#### SELECTED EXTRACT
○ ○ ○ ○ ○
Following the previous post, I will describe the result of the research.
First, I reproduced the issue with devbox deployment of CF of
github.com/cloudfoundry/vcap (commit hash:
695fd2fff754bc25e7b6b8fccc4e2dc6c4e97b3d). The commit hash of Cloud
Controller was 31ab65cdf0b9863677675b3812aac7305001267e. This seems a bit
old, but it does't matter as explained afterwards.
The first graph shows the number of subscription of a nats client in Cloud
Controller (*) while vcap-yeti full scenario test is running. It took about
7000 seconds and the number has grown to about 300.
It seems not so fast, but is apparently growing monotonically.
Subscriptions are leaking. They may eat up memory of both NATS server and
After some investigation, I found the cause in stager client gem, not in
Cloud Controller itself. It's in the VCAP::Stager::Client::EmAware#stage
At the line 32https://github.com/cloudfoundry/stager-client/blob/master/lib/vcap/stager/client/em_aware.rb#L32
sid = @nats.request(@queue, request_details_json) do |result|
NATS request is issued.
Then, at the line 46https://github.com/cloudfoundry/stager-client/blob/master/lib/vcap/stager/client/em_aware.rb#L46
@nats.timeout(sid, timeout_secs) do
timeout is set.
○ ○ ○ ○ ○
#### DATA SECTION
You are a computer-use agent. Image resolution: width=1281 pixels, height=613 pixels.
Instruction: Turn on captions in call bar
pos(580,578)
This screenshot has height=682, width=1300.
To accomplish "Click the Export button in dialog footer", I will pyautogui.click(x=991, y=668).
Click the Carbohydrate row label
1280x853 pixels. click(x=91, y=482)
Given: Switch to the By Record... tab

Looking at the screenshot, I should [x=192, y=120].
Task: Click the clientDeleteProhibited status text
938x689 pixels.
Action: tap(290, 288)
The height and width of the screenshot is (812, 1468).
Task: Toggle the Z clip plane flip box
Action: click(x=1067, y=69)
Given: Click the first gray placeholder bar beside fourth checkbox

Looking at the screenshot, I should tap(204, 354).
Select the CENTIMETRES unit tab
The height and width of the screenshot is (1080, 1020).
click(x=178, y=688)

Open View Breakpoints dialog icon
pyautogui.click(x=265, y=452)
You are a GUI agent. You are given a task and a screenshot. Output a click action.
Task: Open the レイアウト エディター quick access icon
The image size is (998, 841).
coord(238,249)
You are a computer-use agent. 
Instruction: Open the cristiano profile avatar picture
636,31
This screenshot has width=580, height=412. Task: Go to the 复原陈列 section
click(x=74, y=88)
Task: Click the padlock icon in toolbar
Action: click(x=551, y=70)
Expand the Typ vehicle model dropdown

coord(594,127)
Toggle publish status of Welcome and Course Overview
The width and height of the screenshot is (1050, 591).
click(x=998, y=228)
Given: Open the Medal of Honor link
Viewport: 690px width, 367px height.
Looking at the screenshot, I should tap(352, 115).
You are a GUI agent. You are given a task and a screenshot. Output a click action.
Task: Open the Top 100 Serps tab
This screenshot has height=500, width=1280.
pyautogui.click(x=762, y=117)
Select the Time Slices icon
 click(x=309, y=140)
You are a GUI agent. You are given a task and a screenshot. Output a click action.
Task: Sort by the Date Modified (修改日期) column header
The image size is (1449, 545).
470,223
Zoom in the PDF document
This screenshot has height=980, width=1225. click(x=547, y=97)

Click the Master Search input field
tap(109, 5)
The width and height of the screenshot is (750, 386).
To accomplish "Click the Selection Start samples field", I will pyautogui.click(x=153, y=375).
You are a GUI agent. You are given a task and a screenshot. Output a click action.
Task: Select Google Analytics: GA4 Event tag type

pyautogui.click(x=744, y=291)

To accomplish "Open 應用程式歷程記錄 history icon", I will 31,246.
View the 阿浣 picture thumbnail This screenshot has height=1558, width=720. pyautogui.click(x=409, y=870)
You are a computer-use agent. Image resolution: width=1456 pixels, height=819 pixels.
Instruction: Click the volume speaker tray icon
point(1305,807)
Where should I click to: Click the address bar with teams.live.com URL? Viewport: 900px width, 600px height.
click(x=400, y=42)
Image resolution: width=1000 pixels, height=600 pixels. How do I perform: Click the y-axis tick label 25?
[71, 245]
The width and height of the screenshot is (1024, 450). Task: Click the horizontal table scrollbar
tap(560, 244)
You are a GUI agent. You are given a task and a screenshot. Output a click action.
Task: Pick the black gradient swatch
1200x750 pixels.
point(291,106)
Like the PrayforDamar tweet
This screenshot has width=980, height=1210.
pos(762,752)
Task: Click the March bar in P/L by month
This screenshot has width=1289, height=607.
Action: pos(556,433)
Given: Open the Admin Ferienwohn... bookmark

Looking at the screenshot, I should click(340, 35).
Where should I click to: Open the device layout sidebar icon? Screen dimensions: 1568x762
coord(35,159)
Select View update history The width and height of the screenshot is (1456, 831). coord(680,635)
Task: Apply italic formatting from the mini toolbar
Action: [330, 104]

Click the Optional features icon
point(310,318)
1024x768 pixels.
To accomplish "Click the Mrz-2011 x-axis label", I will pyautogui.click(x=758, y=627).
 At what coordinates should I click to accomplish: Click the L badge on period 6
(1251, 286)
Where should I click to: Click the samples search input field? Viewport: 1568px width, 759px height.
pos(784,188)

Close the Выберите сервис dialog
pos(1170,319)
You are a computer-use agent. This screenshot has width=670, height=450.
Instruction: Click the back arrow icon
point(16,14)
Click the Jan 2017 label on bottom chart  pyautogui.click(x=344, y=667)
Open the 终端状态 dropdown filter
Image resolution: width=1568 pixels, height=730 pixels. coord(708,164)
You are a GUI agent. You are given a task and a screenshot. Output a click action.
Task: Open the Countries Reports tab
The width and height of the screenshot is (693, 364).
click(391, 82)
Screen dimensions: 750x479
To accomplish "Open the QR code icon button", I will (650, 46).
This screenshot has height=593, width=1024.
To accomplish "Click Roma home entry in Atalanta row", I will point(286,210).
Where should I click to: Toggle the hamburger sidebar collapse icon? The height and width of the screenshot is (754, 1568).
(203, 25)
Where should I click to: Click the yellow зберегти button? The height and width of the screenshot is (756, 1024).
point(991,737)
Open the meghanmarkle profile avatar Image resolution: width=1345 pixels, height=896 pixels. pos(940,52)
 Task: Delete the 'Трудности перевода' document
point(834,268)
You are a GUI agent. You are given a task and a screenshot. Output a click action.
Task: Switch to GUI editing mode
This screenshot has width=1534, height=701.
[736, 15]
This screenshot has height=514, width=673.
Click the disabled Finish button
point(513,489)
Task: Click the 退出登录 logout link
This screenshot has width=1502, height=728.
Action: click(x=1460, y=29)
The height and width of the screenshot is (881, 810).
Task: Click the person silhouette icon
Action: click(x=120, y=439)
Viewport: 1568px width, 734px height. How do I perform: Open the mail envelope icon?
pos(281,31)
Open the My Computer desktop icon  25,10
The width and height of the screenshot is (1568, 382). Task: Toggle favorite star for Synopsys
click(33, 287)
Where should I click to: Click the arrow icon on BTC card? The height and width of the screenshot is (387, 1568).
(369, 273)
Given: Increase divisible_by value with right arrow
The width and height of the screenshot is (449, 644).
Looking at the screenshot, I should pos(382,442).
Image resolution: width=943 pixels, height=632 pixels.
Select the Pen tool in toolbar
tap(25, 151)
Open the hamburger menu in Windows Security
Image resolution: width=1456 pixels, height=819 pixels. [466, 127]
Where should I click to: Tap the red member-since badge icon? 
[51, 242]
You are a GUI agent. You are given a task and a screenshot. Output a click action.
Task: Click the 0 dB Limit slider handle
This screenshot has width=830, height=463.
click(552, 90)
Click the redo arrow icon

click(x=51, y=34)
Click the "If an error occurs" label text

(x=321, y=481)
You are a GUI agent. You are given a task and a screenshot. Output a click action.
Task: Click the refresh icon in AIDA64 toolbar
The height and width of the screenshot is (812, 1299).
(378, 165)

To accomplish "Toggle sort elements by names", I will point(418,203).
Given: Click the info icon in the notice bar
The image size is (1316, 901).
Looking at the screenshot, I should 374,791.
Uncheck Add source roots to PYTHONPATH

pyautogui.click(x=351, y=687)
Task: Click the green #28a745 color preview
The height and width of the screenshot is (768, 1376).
○ ○ ○ ○ ○
#### TO DO
Reproduce, word for word and from start to finish, the post above about leaking NATS subscriptions in Cloud Controller.

#### SOLUTION FOR THIS PROBLEM
Following the previous post, I will describe the result of the research.
First, I reproduced the issue with devbox deployment of CF of
github.com/cloudfoundry/vcap (commit hash:
695fd2fff754bc25e7b6b8fccc4e2dc6c4e97b3d). The commit hash of Cloud
Controller was 31ab65cdf0b9863677675b3812aac7305001267e. This seems a bit
old, but it does't matter as explained afterwards.
The first graph shows the number of subscription of a nats client in Cloud
Controller (*) while vcap-yeti full scenario test is running. It took about
7000 seconds and the number has grown to about 300.
It seems not so fast, but is apparently growing monotonically.
Subscriptions are leaking. They may eat up memory of both NATS server and
After some investigation, I found the cause in stager client gem, not in
Cloud Controller itself. It's in the VCAP::Stager::Client::EmAware#stage
At the line 32https://github.com/cloudfoundry/stager-client/blob/master/lib/vcap/stager/client/em_aware.rb#L32
sid = @nats.request(@queue, request_details_json) do |result|
NATS request is issued.
Then, at the line 46https://github.com/cloudfoundry/stager-client/blob/master/lib/vcap/stager/client/em_aware.rb#L46
@nats.timeout(sid, timeout_secs) do
timeout is set.